Udayalur Kalyanaraman traced the history of Marudanallur Sadguru Swami
A full house of rasikas, vidwans and vidushis greeted Udayalur Kalyanaraman, noted Namasankeertanam exponent, at his lec-dem at the Music Academy — an eloquent sign of the popularity and high esteem in which he is held. In his lec-dem, ‘Bhajana Sampradaya — Marudanallur Sadguru Swami,’ the veteran artiste shared nuggets about the history, pioneering vision and divinity of the Bhajana Sampradaya.
Thanjavur, on the banks of the Cauvery, heartland of the finest artistic traditions, was associated with the lives of avathara purushas and saints such as Sri Bodhendra Saraswathi Swamigal (Govindapuram), Sridhara Ayyaval (Tiruvisanallur ) and Sadguru Swamigal (Marudanallur), regarded as the Bhagavatha Trinity.
Born into an illustrious Telugu Brahmin family, to Alamelu and Venkata Subramanya Iyer, young Venkata Raman, later known as Sathguru Swamigal (1777-1817), grew up in an atmosphere enriched by anushtana, Bhagawata Sampradaya and Veda adhyayana. His father’s sole worry was that the child had not uttered a single word even at the age of five.
On a visit to nearby Manancheri village to perform a purohitha ceremony at the house of Gopala Bhagavathar, a Bodhendral devotee, he confided his anxiety. No cause for worry, reassured the Bhagavathar. Seating the boy on his lap, he murmured Rama nama in his ears. And behold! The child began to speak, his first word naturally being ‘Rama.’ Was not Lord Rama the child’s kula devatha?

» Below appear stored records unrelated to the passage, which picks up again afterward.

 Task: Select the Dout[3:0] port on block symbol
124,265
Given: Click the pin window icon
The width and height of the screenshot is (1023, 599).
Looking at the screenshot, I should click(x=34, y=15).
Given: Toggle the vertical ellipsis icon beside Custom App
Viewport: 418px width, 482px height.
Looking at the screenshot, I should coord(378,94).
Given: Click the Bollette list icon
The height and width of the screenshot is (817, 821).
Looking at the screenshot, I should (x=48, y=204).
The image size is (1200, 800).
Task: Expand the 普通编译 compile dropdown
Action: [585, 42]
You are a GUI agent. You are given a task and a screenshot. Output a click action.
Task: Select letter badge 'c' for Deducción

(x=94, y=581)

The boy’s upanayanam and later his marriage, were duly conducted. Looking up to his father as his guru, Sadguru Swamgal received from him the Unchavritthi (Bhagavatha) Dharma that he chose to live by.
Descriptive verses sung in Sahana raga detailed Swamigal’s transcendent form when he set out on unchavritti — his every waking and sleeping second resonating with the Rama nama uttered 1,08,000 times each day, his anushtana sheening him with the brilliance of the sun, his unchavritti cloth wound around his head, its ends hanging free to the exact length, his akshaya patram in hand, with thousands of sishyas and devotees bearing chamaras (ceremonial fans) gathered around.

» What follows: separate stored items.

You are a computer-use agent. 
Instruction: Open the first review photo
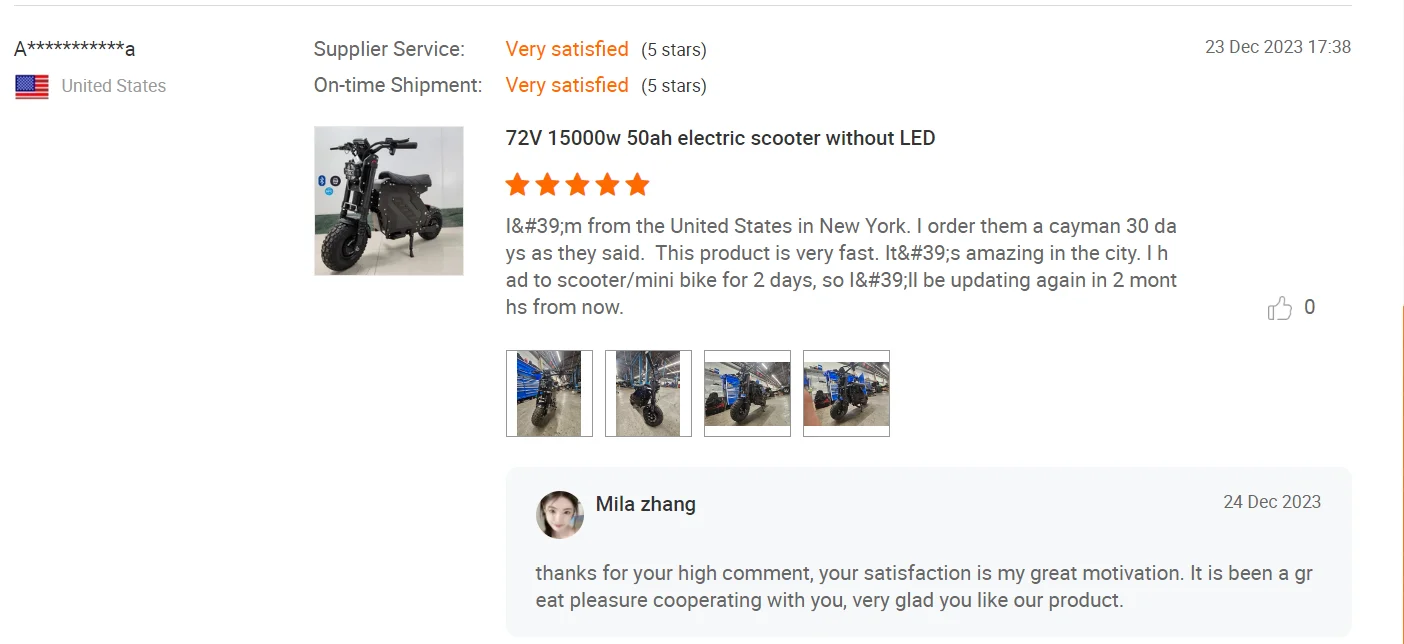tap(549, 393)
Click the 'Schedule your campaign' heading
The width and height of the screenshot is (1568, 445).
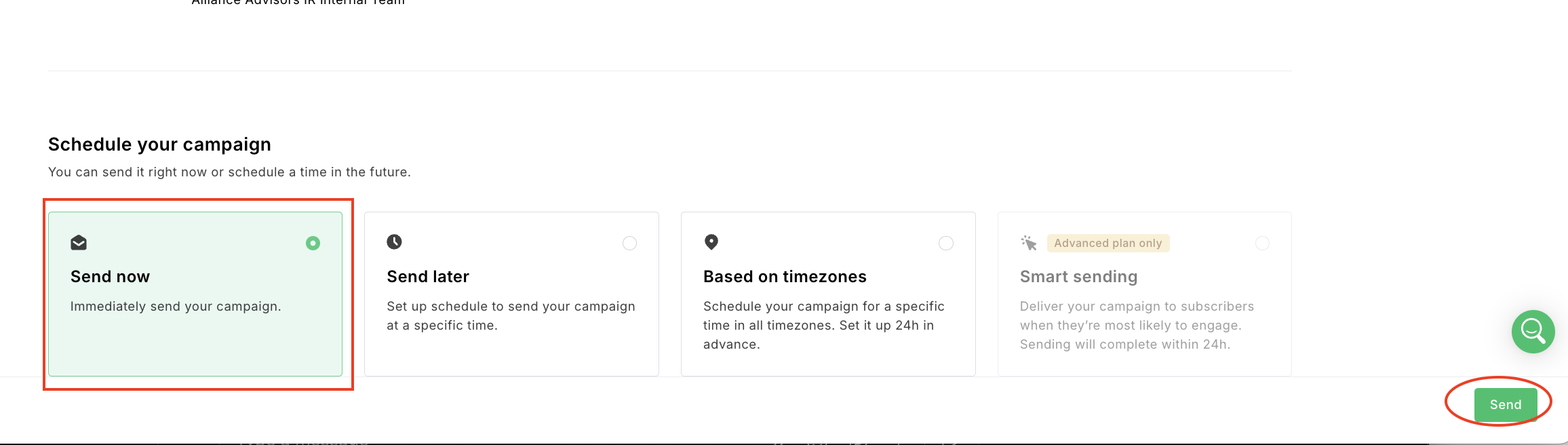coord(159,144)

Desirous of worshipping at the places sanctified by Lord Rama’s presence, Sadguru Swamigal embarked on a pada yatra towards Ayodhya, accompanied by his wife Janaki.
Reaching Talapakkam (Andhra) en route, he sojourned there, imbibing and adding compositions of saints such as Annamacharya and Bhadrachala Ramadasa to the namasankeertana repertoire. In Orissa, losing himself in Jayadeva’s luminous Ashtapadi, he obtained the original text and tuned these poems in bhava-appropriate ragas. Which is why sangita vidwans may exercise the liberty to change these ragas in concert, but Bhagavathas must adhere to the original sampradaya!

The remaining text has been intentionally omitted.